# Reversing a throttle position sensor signal

I'm very new to electronics, but I'm trying to reverse the signal coming from a throttle position sensor as well as change the voltage range slightly. The throttle position sensor output signal range is 0.325v-4.75v. How can it be converted to a 4.5v-0.38v signal? I found a similar question on here, but I don't know what would need changed to fit my situation (Reversing a .5-4.5V analog sensor output to 5V-0V) or (How to invert a digital signal). I was told maybe a NPN transistor could be used??? But what size and what size resistors in the circuit to get the range to change? Thanks for any help!

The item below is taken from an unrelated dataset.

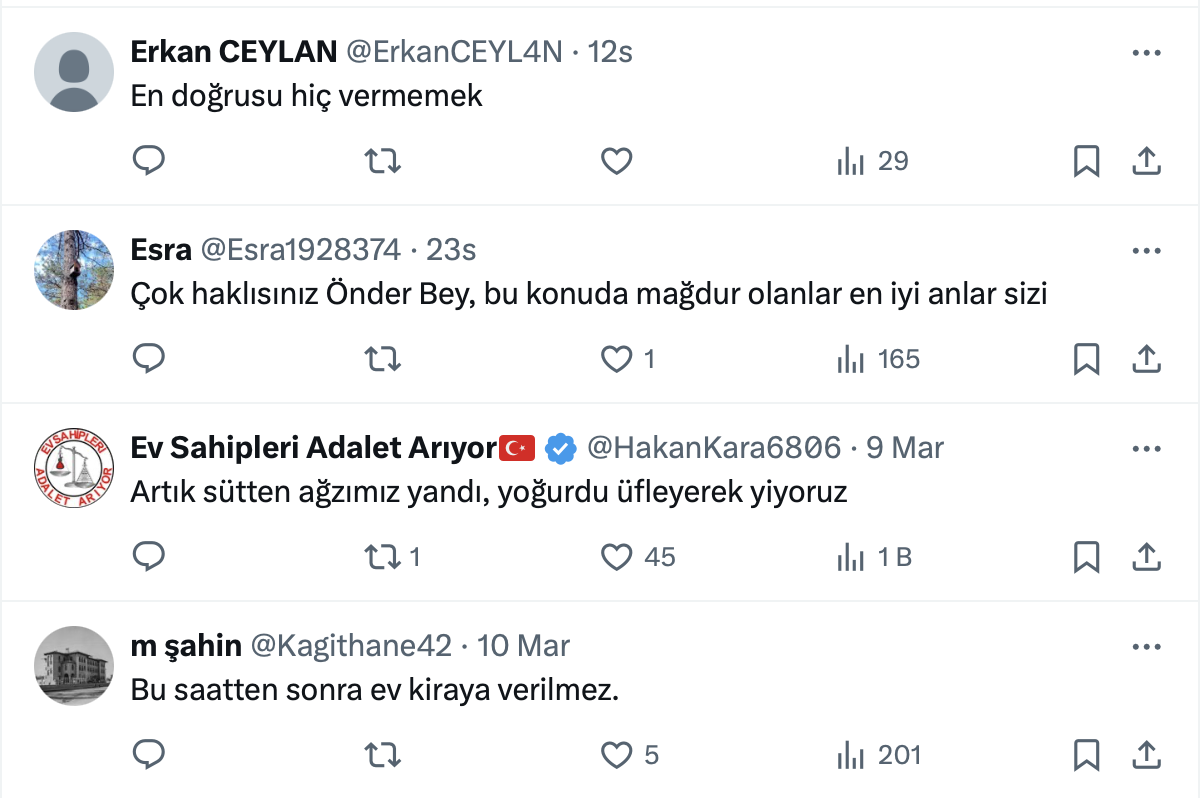Click m şahin's building avatar
This screenshot has width=1204, height=798.
coord(74,666)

• Link to the other question, please. Put it in your question rather than in the comments so that others have all the info they need in the question. Welcome to EE.SE. Commented Mar 29, 2016 at 23:36
• @transistor I edited my question with the link to the similar question. Thank you Commented Mar 29, 2016 at 23:43
• Got it. Your signal is not classed as digital but rather as an analog signal as the voltage is "analogous" to the position of the throttle. A simple NPN transistor circuit won't work in this case. Tell your source that "a rail-to-rail op-amp configured in inverting mode about a 2.5 V offset should do the trick." If you read my answer below a few times you might actually understand what you're telling him. ;^) Commented Mar 30, 2016 at 0:08

Use the same circuit as in the answer you linked to. In your case the maths is easier because it's an almost straight inversion.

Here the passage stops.